One small, quirky addition points to larger things happening inside Linux. Lenovo’s ThinkPad X13s, based on an ARM-powered Qualcomm Snapdragon chip, get some early support in 6.0. ARM support is something Linux founder Linus Torvalds is eager to see—he recently wrote release notes for kernel versions from his M2-powered MacBook Air and believes that more people using Linux on ARM devices leads to more bug reports, more patches, and more enthusiasm.

Among other changes you can find in Linux 6.0, as compiled by LWN.net (in part one and part two):

  • ACPI and power management improvements for Sapphire Rapids CPUs
  • Support for SMB3 file transfer inside Samba, while SMB1 is further deprecated
  • More work on RISC-V, OpenRISC, and LoongArch technologies
  • Intel Habana Labs Gaudi2 support, allowing hardware acceleration for machine-learning libraries
  • A “guest vCPU stall detector” that can tell a host when a virtual client is frozen

Not included in 6.0 are Rust enhancements, but those are likely coming in the next point release, 6.1. Rust, a memory-safe language sponsored by the Mozilla project, started out as something Torvalds took a wait-and-see approach toward and is now something he was hoping to see in 6.0. “Unless something odd happens, it will make it into 6.1,” Torvalds told ZDNet’s Steven Vaughan-Nichols in mid-September.
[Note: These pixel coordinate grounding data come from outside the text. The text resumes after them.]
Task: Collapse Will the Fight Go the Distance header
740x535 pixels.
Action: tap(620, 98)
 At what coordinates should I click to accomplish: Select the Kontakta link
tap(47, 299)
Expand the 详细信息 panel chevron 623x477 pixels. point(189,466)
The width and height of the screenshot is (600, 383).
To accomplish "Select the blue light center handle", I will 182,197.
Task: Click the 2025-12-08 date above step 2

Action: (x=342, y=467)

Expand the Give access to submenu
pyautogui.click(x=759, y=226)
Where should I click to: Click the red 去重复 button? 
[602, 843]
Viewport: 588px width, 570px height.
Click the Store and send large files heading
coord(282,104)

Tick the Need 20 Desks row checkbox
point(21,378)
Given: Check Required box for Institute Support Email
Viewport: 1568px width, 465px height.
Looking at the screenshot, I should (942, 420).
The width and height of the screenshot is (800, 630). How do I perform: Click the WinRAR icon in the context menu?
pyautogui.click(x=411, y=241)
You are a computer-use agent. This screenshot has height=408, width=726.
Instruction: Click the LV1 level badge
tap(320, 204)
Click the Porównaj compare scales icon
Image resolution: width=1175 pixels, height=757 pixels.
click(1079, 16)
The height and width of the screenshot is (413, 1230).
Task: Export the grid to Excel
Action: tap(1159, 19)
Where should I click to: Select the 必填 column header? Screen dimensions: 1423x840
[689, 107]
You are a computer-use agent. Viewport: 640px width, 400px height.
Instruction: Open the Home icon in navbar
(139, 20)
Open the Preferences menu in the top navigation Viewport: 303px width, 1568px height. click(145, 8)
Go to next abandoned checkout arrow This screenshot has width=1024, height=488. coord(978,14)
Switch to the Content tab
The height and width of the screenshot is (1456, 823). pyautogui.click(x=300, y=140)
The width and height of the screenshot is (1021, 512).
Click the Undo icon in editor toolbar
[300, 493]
Even just having the “core infrastructure” for Rust in 6.1 signifies a big change in Linux, which has long been dominated by C languages (however extended and modified).

It must be noted that in 2022, there are patches in Linux 6.0 to help Atari’s Falcon computers from the early 1990s (or their emulated descendants) better handle VGA modes, color, and other issues.